It is a truth universally acknowledged, that a single man or woman in possession of a bag of pasta will pour too much of it in the saucepan and end up with a huge portion of it at dinner time.
Pasta is just one of the foods we all tend to overeat. Meat and cheese are two others. Then on the other end of the scale we have fruit and veg, where we opt for too small a portion (or don’t bother at all). To help rectify these portion problems the British Nutrition Foundation (BNF) has created an easy guide to portion sizes.
The guide is based on the NHS’s Eatwell guide and indicates how much to have in a serving, based on measures that are easy to picture (like your hand size or spoonfuls) rather than weight, as well as how many portions of each type of food to aim for each day. If you’ve discovered you’ve got to lose a few pounds to be a healthy weight, making an effort to follow these recommended portion sizes is by far the most sensible, least drastic way to slim down.
The recommendations unsurprisingly starts with five or more portions of fruit and veg, aiming for a handful of fruit in a serving and three serving spoons of veg, but probably it’s the recommended meat, dairy and starchy carb portion sizes that will cause jaws to drop.

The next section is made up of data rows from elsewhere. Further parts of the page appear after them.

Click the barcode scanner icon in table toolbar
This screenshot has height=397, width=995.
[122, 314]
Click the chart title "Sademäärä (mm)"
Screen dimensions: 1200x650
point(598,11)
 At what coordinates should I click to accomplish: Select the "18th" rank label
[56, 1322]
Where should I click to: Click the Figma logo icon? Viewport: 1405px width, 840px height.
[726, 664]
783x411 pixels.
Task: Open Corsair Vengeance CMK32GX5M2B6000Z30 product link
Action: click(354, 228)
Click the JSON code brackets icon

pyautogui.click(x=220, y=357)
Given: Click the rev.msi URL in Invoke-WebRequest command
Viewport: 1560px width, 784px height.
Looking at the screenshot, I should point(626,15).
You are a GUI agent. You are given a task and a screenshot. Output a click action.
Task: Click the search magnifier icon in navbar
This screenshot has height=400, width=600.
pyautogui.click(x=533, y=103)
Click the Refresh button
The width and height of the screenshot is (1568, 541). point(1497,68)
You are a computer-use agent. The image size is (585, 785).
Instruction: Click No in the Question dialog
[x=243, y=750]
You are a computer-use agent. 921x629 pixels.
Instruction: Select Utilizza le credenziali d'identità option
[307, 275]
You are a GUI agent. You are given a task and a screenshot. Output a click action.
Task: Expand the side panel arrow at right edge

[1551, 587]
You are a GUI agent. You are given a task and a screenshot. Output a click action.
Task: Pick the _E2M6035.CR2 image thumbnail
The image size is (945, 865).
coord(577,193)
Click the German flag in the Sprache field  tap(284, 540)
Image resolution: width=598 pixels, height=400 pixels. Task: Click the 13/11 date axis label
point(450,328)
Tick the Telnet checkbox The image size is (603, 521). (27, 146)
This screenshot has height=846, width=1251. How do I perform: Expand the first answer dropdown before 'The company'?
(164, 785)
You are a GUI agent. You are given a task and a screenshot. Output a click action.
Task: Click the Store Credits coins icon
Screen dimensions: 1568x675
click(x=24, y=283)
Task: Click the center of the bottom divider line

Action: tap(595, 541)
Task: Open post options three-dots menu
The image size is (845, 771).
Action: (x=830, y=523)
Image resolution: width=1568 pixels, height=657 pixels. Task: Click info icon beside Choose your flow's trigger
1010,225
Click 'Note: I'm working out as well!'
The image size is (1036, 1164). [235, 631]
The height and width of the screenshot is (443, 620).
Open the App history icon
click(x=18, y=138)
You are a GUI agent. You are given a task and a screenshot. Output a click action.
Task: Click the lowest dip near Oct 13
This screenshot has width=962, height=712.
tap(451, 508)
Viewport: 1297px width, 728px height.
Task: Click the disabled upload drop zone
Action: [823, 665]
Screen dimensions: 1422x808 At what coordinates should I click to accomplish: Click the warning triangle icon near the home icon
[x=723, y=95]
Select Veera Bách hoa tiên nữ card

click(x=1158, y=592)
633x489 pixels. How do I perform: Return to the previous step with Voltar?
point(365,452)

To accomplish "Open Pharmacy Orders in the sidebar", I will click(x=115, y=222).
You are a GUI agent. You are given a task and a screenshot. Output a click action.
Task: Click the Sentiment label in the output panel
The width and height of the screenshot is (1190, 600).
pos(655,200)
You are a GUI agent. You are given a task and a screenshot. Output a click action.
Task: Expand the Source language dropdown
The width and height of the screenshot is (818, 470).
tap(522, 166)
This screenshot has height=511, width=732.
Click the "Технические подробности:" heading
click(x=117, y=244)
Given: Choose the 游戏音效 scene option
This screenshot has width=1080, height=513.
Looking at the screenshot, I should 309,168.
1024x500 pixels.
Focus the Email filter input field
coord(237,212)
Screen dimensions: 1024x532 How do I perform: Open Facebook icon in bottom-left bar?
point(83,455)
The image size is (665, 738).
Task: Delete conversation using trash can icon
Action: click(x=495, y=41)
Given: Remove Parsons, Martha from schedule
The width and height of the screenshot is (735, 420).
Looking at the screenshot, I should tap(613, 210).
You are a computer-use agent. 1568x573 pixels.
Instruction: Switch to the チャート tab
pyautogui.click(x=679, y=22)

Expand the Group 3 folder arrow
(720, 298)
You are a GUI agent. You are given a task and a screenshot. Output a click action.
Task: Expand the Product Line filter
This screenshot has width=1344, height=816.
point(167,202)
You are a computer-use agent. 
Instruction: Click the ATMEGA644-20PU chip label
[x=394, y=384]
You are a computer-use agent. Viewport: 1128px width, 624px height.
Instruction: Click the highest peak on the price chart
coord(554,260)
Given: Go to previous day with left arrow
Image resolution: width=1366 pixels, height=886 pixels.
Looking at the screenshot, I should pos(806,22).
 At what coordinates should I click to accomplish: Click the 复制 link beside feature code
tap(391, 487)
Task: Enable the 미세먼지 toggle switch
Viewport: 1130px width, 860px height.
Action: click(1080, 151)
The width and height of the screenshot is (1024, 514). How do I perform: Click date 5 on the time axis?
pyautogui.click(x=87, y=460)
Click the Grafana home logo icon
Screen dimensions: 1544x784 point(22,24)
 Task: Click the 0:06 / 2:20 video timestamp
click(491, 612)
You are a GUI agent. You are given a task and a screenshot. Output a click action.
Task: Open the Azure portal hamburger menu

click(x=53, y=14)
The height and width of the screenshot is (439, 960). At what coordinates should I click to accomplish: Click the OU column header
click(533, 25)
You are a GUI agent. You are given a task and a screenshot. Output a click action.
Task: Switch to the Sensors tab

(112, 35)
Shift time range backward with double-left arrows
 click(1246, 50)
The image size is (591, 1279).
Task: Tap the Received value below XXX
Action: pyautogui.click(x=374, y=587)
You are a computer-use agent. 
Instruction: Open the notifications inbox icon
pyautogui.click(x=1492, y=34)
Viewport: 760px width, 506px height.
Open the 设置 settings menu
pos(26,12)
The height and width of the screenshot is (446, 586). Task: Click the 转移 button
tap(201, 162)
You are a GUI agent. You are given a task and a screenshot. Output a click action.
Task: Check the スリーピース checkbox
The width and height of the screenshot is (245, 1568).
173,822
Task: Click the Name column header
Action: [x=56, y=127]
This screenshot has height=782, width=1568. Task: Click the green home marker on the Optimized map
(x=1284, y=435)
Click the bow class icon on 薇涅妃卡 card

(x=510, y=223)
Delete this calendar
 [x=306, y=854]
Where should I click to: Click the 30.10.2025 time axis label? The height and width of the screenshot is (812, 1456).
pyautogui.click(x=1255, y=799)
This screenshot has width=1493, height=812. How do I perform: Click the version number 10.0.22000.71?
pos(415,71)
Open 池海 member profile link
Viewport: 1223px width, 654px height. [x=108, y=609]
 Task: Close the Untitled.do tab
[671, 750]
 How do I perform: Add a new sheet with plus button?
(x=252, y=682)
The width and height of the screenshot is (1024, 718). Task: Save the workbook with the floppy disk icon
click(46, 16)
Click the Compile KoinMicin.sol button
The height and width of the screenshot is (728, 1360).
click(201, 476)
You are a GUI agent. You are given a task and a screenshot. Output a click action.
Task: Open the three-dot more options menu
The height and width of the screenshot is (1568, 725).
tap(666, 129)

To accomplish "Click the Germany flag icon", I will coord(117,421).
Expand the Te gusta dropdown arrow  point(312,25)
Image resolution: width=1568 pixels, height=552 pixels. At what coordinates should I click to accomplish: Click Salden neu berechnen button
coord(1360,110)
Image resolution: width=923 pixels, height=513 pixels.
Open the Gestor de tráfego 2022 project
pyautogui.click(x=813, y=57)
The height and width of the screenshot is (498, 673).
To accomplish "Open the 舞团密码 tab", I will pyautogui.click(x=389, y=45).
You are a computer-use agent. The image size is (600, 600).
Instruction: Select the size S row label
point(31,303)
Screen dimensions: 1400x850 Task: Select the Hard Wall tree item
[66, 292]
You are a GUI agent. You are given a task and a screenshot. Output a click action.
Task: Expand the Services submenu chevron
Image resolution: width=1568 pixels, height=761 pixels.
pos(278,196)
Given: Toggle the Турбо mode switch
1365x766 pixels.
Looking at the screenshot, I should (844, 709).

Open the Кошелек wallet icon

When it comes to chicken and beef, for example, you should aim for a portion that’s around half the size of your hand, which usefully takes into account the fact that people with larger hands tend to be bigger and need to eat a little more. It’s the same for fish fillets, while canned fish is even easier to measure out – one can is one portion. Aim to eat two to three portions of protein-rich foods, which also includes beans and pulses (six tablespoons for a portion) a day.
Meanwhile, the answer to the great pasta conundrum is two handfuls of dried pasta for a portion, or if you’ve already cooked it, the amount that fits in two hands cupped together. It’s the same for rice, and if you opt for a baked potato instead then one the size of your fist will do it. Shoot for three to four portions of starchy carbs a day, remembering that wholegrain varieties with more fibre are the better option by far.
Now cheese – the one that really matters to many of us. Put your thumbs together, that’s your portion size for cheddar. Looks small doesn’t it? Two to three portions of dairy a day is what’s recommended, so six thumbs if you decide to get all of that from cheddar.
The BNF has created a one-page guide to portion sizes that you can download from its website and stick on your fridge, if you want a well-placed reminder. There is also a more detailed booklet outlining portion sizes available to download, plus a full list of portion sizes for a range of common foods.